_YOUR TASK_
Locate every line in the material below that contains the string "Toggle". Case counts, so match it only where it appears with the same capitalization.

╭──

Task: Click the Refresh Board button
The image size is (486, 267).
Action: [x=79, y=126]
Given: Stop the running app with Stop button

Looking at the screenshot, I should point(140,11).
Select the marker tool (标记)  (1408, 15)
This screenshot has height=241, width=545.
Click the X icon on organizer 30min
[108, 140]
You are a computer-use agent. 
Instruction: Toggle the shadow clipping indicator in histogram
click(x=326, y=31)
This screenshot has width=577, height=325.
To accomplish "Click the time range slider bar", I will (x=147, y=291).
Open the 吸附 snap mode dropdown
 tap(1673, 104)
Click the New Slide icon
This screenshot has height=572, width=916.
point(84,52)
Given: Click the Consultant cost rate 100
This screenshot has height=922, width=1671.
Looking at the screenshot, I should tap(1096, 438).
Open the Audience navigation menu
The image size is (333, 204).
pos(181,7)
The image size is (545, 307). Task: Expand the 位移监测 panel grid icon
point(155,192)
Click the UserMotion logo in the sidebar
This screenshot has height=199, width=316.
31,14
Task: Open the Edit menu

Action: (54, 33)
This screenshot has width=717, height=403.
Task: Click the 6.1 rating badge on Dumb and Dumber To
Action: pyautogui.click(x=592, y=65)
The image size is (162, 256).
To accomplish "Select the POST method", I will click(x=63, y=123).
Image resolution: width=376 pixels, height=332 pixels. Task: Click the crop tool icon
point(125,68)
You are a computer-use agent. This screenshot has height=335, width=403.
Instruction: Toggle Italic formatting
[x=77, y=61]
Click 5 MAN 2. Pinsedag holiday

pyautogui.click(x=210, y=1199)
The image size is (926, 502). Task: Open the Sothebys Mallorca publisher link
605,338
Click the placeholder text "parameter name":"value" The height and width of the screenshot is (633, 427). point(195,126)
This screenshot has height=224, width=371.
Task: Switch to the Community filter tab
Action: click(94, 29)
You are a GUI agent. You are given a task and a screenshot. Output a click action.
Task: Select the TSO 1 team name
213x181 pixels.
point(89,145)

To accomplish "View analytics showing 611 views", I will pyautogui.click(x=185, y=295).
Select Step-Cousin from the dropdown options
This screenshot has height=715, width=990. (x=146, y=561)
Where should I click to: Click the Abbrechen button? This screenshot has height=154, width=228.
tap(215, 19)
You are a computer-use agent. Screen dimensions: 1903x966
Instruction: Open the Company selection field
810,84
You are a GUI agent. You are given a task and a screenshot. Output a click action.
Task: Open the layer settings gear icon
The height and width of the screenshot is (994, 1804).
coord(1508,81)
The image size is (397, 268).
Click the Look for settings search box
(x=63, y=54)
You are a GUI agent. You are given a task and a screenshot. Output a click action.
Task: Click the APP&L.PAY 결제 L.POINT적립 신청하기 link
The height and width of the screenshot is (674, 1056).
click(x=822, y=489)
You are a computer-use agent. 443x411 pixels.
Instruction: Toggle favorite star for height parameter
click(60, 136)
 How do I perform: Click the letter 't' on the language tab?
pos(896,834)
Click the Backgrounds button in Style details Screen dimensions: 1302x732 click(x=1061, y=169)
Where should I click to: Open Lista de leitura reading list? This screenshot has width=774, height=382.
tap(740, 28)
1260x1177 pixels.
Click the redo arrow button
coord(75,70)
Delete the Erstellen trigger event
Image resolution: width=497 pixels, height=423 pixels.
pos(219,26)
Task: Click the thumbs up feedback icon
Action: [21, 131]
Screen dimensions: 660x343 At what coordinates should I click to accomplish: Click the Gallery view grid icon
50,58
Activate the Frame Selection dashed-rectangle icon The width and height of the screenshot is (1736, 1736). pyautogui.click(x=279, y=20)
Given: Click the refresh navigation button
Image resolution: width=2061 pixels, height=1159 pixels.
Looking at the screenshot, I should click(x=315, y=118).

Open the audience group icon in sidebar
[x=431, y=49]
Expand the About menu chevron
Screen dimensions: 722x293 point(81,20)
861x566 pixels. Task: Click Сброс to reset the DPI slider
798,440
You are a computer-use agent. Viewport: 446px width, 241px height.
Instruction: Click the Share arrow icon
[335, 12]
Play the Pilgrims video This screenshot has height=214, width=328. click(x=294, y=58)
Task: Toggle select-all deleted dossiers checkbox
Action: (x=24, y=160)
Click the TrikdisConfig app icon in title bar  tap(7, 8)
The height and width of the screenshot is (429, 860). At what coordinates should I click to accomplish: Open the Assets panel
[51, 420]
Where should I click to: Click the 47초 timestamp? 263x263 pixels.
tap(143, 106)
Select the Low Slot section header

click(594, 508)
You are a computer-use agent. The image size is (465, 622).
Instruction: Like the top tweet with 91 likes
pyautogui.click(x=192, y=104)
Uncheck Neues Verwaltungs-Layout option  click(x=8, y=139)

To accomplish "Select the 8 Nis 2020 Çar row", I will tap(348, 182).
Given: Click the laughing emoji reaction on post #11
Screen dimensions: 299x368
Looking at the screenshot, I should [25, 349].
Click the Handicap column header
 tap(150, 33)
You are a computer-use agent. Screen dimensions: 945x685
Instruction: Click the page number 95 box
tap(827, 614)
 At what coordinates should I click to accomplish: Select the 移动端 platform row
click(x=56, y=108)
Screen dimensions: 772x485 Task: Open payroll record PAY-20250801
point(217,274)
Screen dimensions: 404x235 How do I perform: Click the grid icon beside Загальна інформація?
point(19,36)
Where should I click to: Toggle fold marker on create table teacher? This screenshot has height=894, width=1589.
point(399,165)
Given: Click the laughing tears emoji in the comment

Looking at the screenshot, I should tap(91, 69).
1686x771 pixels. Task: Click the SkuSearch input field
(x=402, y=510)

╰──

_SOLUTION_
Instruction: Toggle the shadow clipping indicator in histogram
Instruction: Toggle Italic formatting
Instruction: Toggle favorite star for height parameter
Task: Toggle select-all deleted dossiers checkbox
Where should I click to: Toggle fold marker on create table teacher? This screenshot has height=894, width=1589.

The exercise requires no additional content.